(SOURCE MATERIAL)

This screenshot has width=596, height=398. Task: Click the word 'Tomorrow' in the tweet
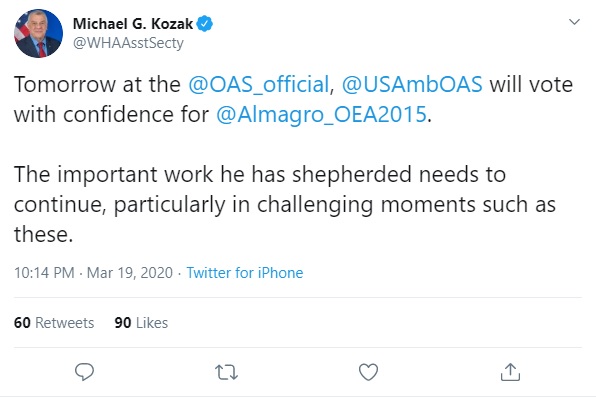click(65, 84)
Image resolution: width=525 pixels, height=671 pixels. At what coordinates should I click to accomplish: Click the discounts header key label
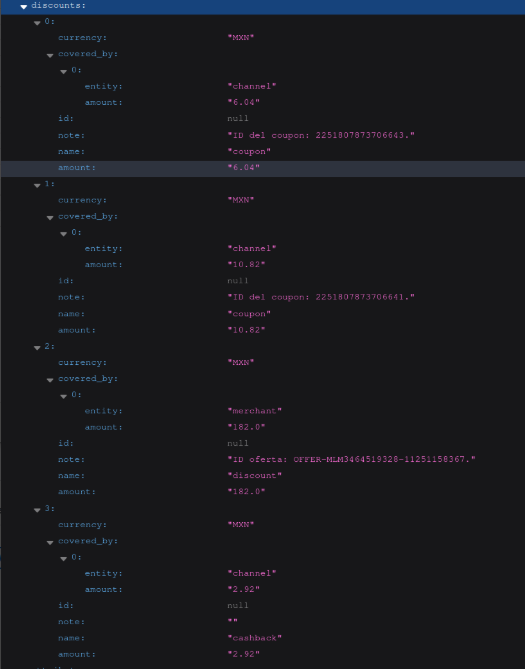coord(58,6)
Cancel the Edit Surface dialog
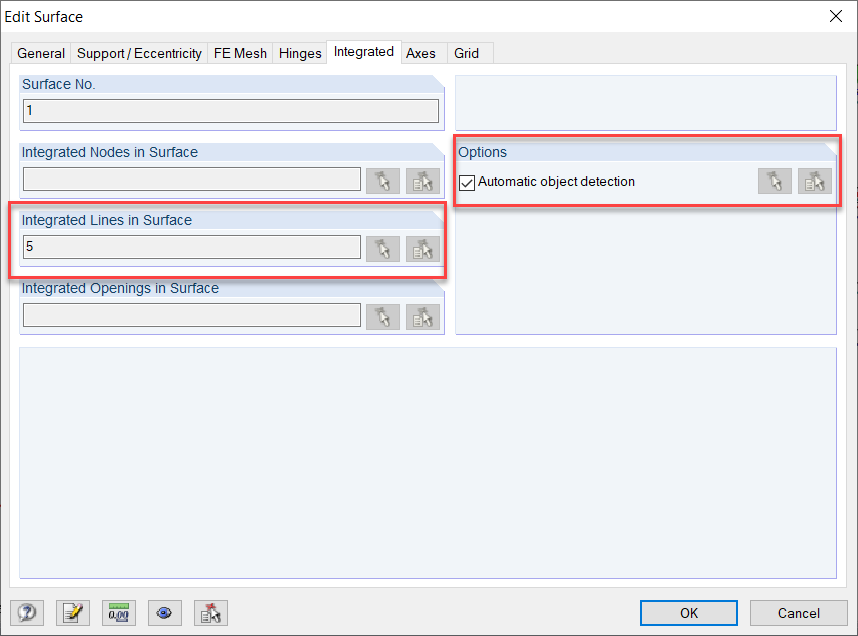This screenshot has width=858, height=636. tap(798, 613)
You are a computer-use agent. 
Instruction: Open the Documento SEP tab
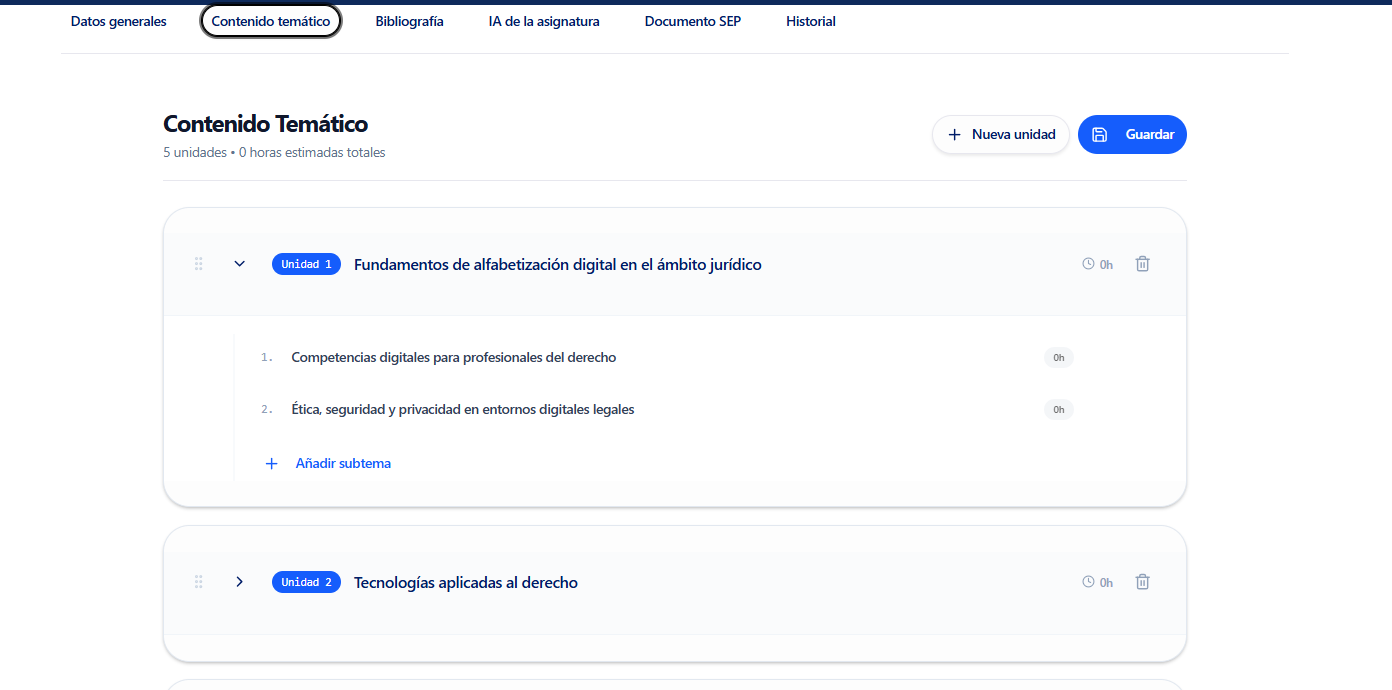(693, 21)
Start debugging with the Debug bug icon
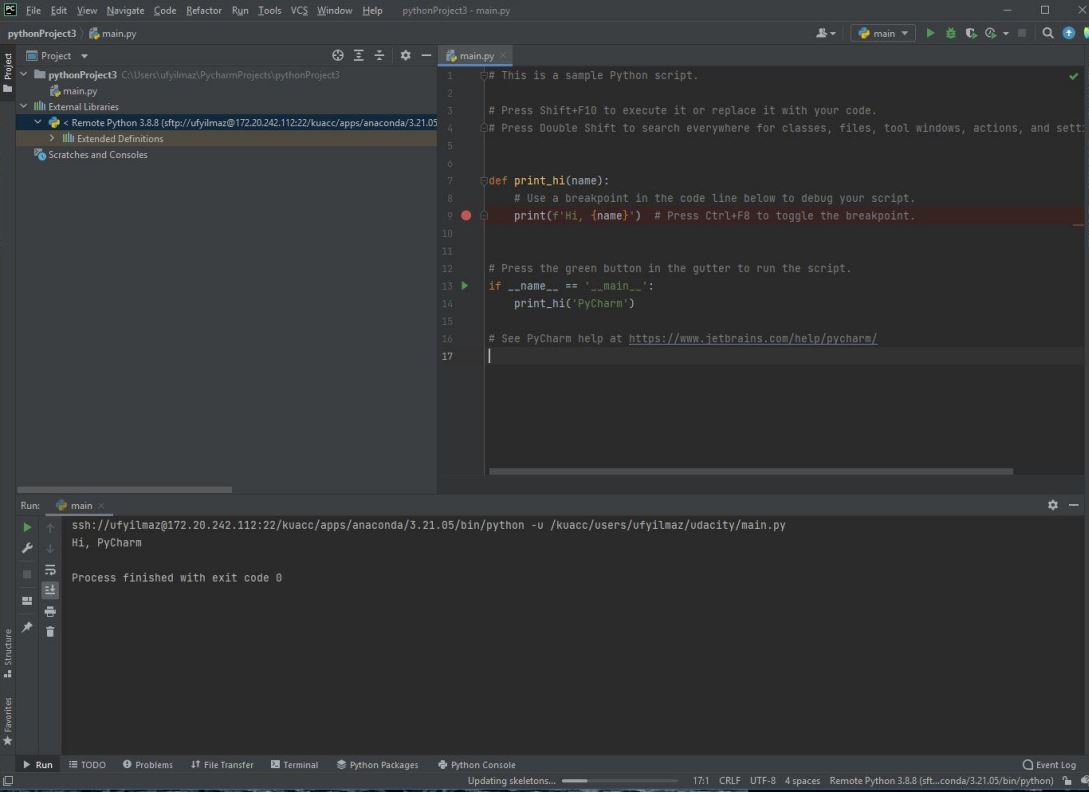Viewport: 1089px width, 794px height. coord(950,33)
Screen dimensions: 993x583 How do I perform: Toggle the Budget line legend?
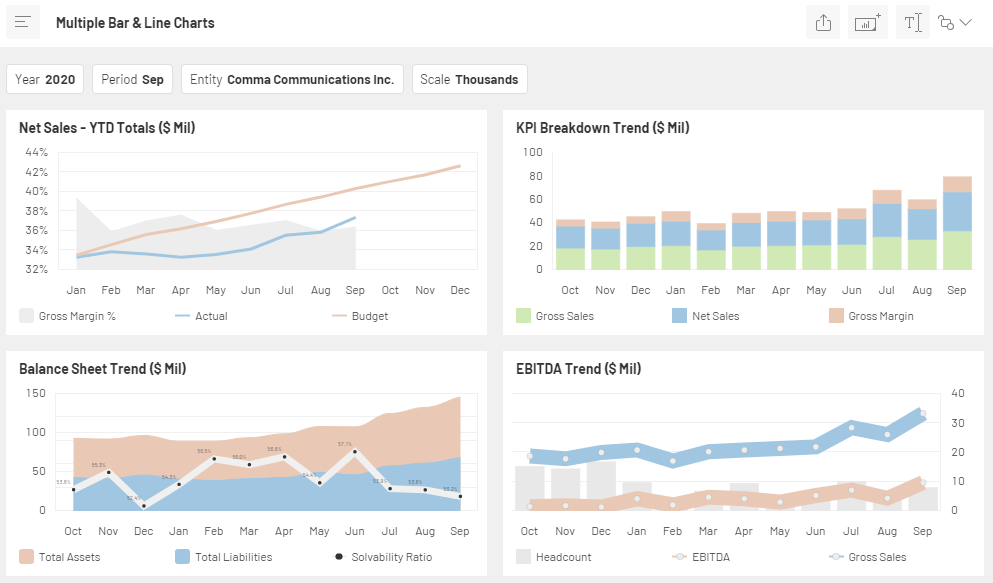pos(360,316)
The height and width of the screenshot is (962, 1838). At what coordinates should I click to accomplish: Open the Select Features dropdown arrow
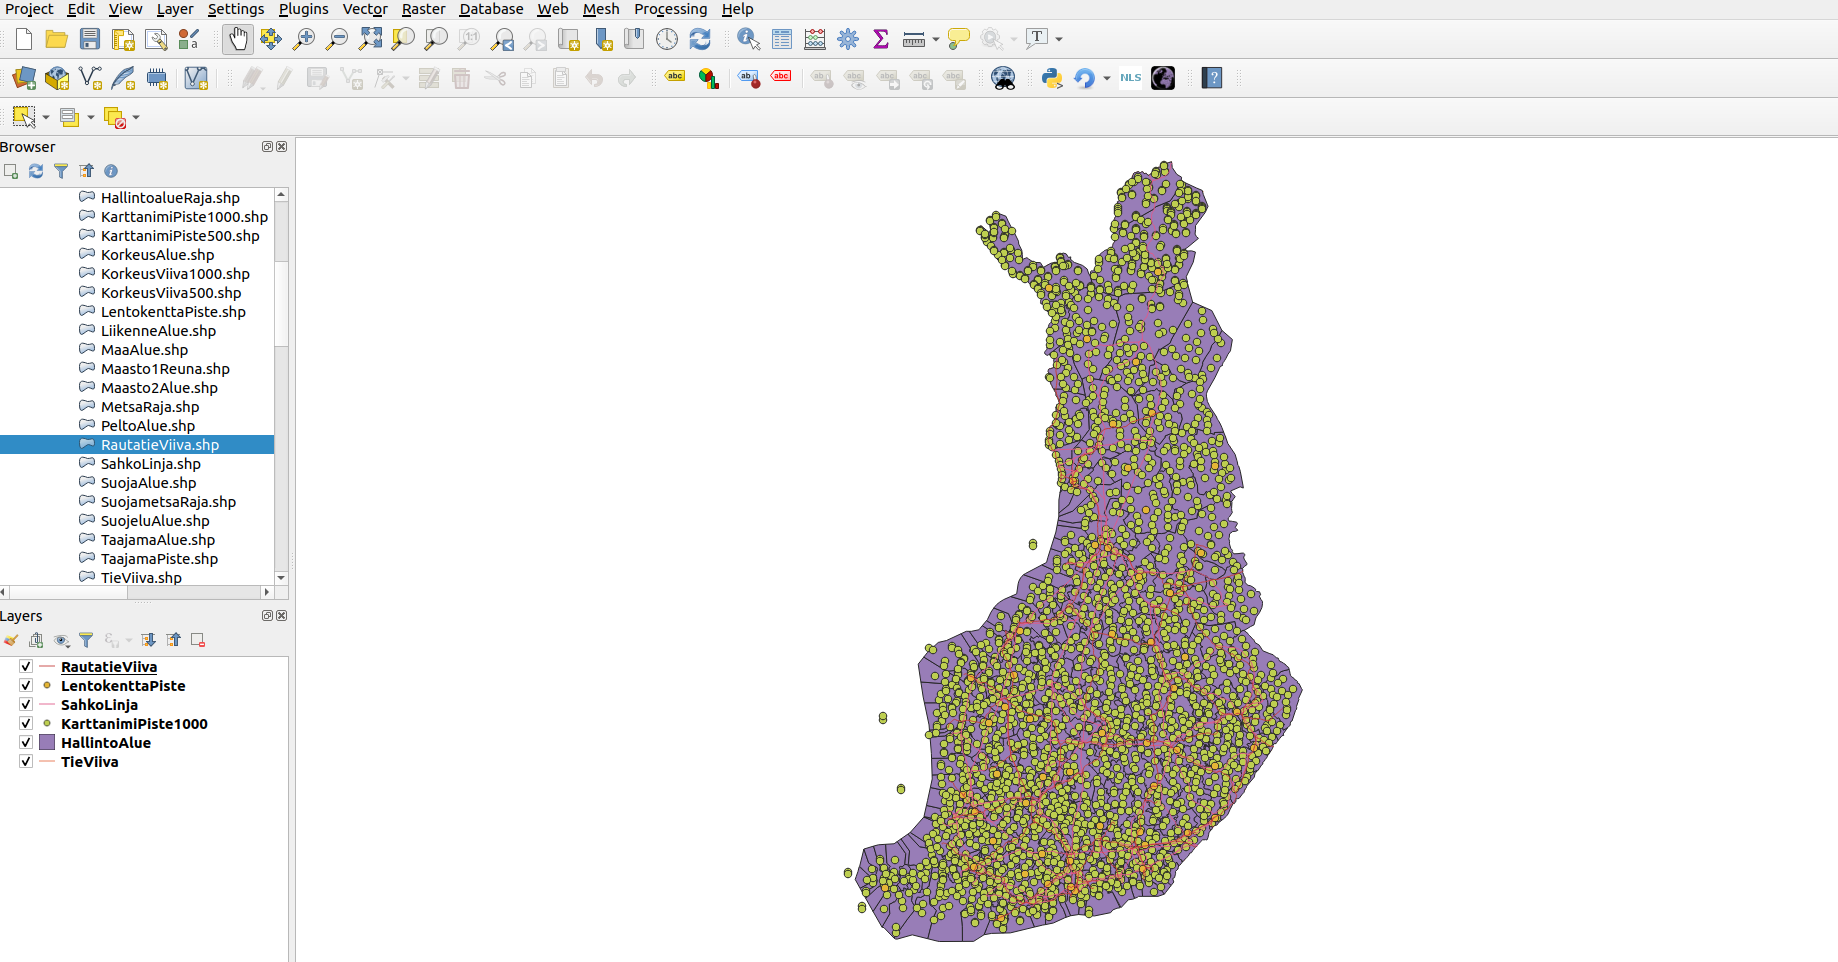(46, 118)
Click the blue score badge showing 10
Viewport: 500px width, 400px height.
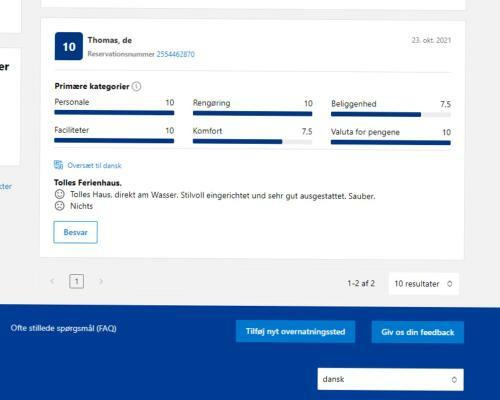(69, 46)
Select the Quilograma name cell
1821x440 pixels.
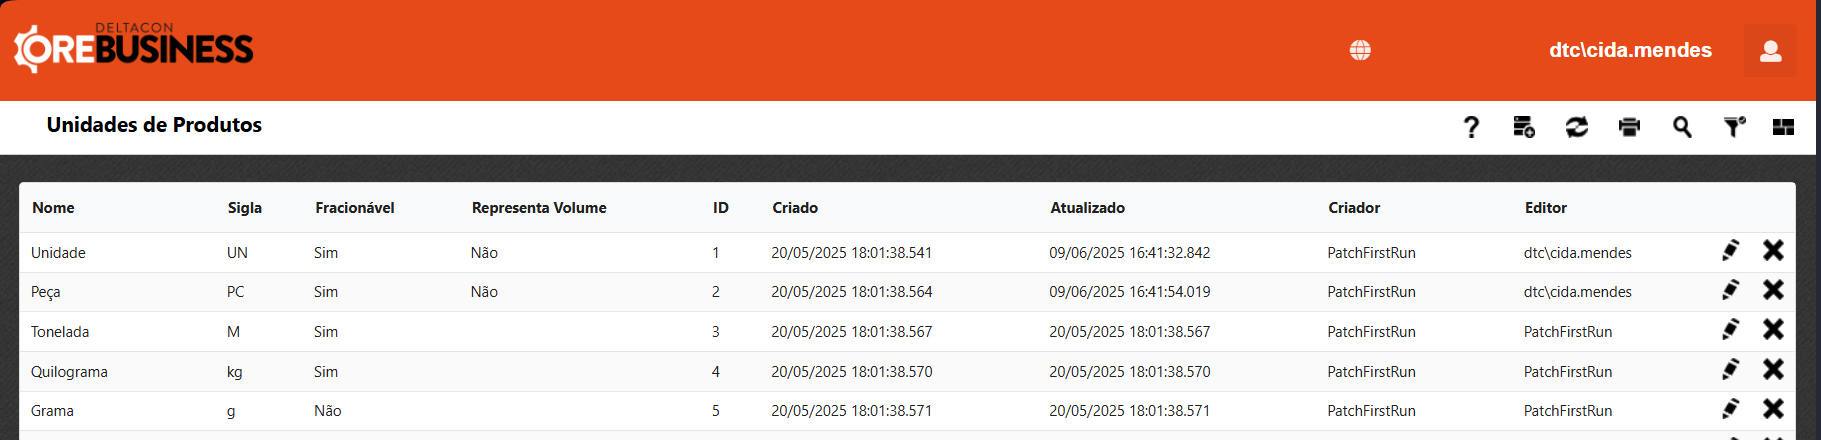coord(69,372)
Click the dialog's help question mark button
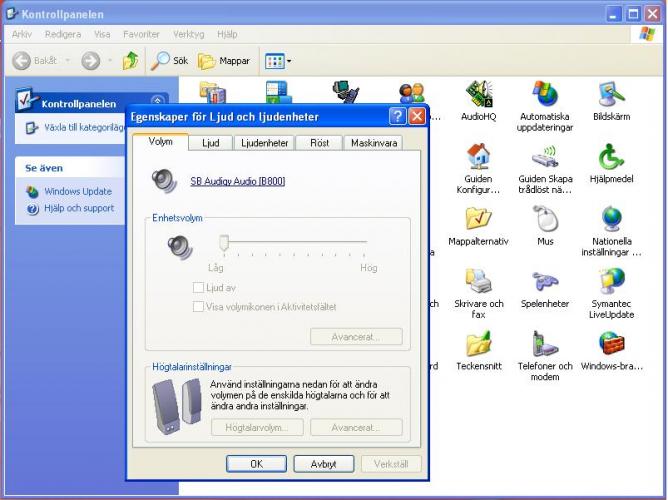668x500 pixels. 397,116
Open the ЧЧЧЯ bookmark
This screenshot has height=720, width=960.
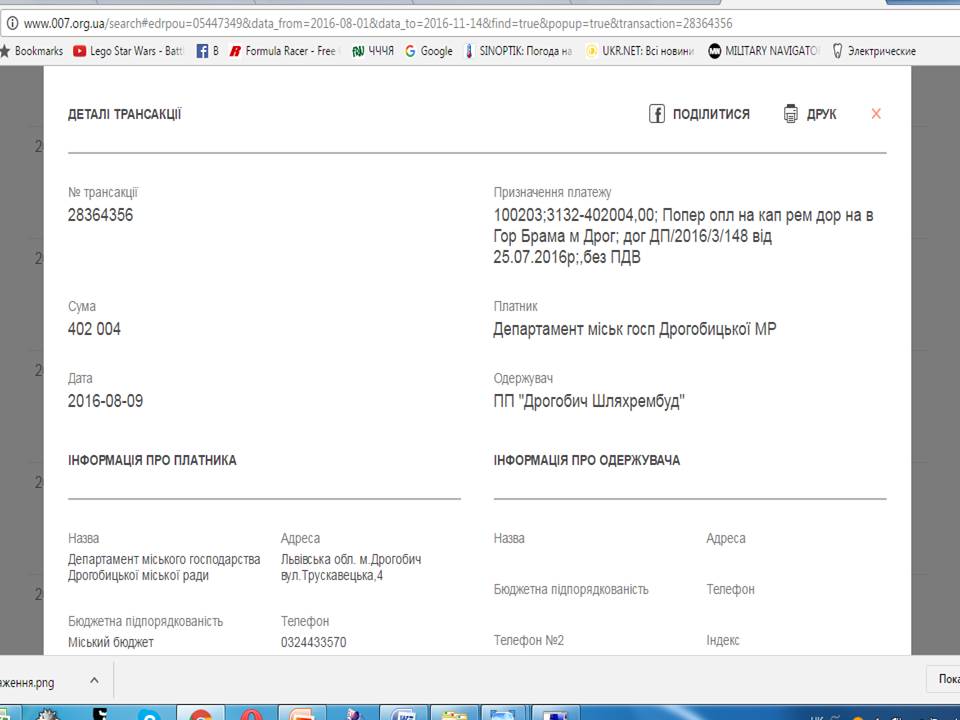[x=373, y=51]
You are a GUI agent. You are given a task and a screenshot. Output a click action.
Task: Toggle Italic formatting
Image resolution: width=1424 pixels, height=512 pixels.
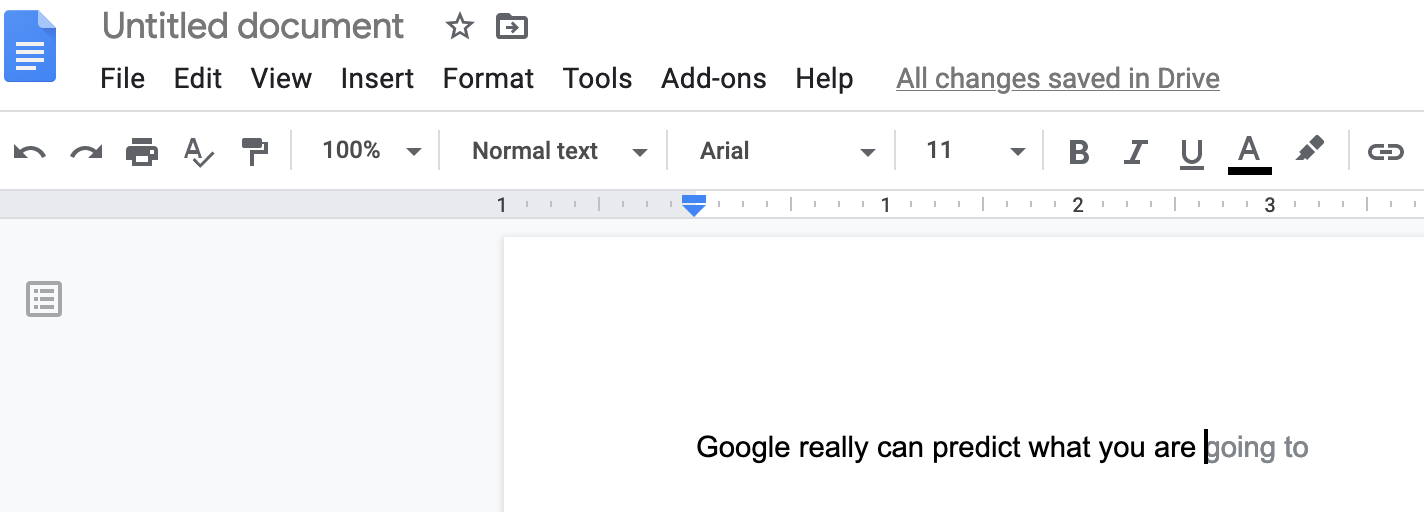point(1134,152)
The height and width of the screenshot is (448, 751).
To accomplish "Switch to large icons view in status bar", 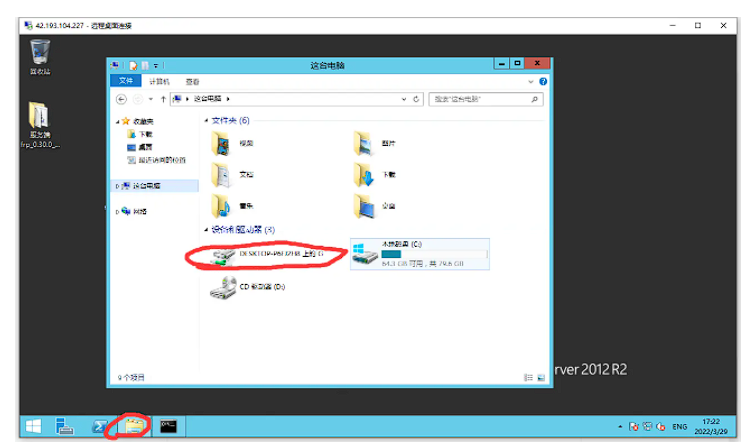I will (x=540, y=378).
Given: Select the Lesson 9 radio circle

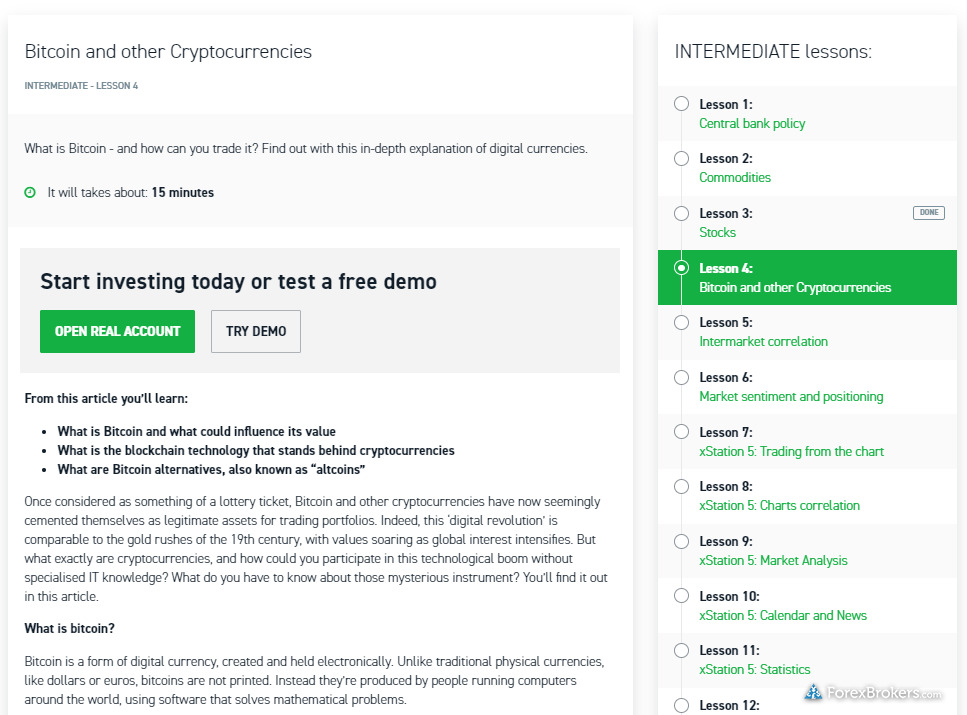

(End SOURCE MATERIAL)

*EXERCISE DESCRIPTION*
In the entries above, which lines run from the one with "Select the Quilograma name cell" up to and including the one with "The height and width of the screenshot is (448, 751)."? Write them out exactly, without the pictures.

*RESPONSE*
Select the Quilograma name cell
1821x440 pixels.
coord(69,372)
Click the dialog's help question mark button
668x500 pixels. 397,116
Open the ЧЧЧЯ bookmark
This screenshot has height=720, width=960.
[x=373, y=51]
You are a GUI agent. You are given a task and a screenshot. Output a click action.
Task: Toggle Italic formatting
Image resolution: width=1424 pixels, height=512 pixels.
point(1134,152)
The height and width of the screenshot is (448, 751).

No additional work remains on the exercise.